Login

Join for Free!
119225 members


can protein size be predicted given genome info?

Genetics as it applies to evolution, molecular biology, and medical aspects.

Moderator: BioTeam

can protein size be predicted given genome info?

Postby vulpes » Tue Sep 06, 2011 2:21 am

Ok I am looking at old questions from my teacher and have come up with I believe to be misleading. I know obviously that eukaryotes generally have larger proteins due to many different reasons but based on the information given in this question I do not think you can accurately predict which proteins will be larger without outside knowledge. Heres the question.

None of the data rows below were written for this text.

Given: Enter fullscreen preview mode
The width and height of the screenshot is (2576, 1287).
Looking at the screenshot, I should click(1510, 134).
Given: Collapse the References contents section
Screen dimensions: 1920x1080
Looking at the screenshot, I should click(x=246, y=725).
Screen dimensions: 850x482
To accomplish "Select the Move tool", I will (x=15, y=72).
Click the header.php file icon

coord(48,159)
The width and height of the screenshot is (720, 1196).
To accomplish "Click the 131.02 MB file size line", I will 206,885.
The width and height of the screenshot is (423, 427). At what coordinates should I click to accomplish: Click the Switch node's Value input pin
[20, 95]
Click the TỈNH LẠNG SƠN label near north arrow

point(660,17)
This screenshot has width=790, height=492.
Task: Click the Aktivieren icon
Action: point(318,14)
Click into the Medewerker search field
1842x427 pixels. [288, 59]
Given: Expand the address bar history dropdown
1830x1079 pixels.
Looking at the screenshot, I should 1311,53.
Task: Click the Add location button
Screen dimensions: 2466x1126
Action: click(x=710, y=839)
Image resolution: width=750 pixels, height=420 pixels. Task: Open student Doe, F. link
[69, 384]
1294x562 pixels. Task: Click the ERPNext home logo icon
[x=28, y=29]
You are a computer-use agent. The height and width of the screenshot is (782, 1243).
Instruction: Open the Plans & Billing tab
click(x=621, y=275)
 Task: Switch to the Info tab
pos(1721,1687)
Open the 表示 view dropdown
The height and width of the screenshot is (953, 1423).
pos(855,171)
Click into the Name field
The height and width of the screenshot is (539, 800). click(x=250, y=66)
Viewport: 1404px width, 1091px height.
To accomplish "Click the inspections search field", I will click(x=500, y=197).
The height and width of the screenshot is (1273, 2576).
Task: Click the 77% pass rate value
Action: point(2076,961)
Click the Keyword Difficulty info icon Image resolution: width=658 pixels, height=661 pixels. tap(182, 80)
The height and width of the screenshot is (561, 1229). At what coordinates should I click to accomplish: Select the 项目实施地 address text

Assume a prokaryote encodes 3,000 proteins with a total genome size of 3 x 10 exp 6 base pairs. In this prokaryote, about 90% of the genome is actually protein-encoding (equivalent to our exons).

Assume human to encode 30,000 proteins from a genome of a genome of 3 x 10 exp 9 base pairs. In human, about 1.5% of the genome is exon.

From this information, is there any reason to believe that human proteins might actually be larger on average than prokaryotic ones? Please explain your reasoning.

Just based on this info I am pretty sure that you cant predict protein sizes. I know that eukaryotes have lots of introns and prokaryotes generally don't and that humans have alternative slicing with allows for different forms of the protein from the same mRNA. Is there any way to predict the protein size? Thanks for any help :mrgreen:
vulpes
Garter
Garter
 
Posts: 6
Joined: Sun Sep 04, 2011 4:36 am

Postby JackBean » Tue Sep 06, 2011 5:16 am

well, 90% of 3x10^6 is approx. 3x10^6 (nt, in AA it's 3-times less), if this is in 3000 proteins, one protein has in average 1000 AAs
1.5% of 3x10^9 is approx. 4.5x10^7, if this is in 30 000 proteins, one protein has in average 1500 AAs

if you do more accurate calculations, the difference will be a little more
http://www.biolib.cz/en/main/

Cis or trans? That's what matters.
User avatar
JackBean
Inland Taipan
Inland Taipan
 
Posts: 5692
Joined: Mon Sep 14, 2009 7:12 pm

Postby vulpes » Tue Sep 06, 2011 4:53 pm

Ok I see what you did there. But when you divided the 4.5x10^7bp by the 30,000 proteins it would be 1500base pairs for 1 gene so that would mean 500amino acids for 1 gene right? 3base pairs or 3 nucleotides code for 1 amino acid. Thanks for the help too
vulpes
Garter
Garter
 
Posts: 6
Joined: Sun Sep 04, 2011 4:36 am


Re: can protein size be predicted given genome info?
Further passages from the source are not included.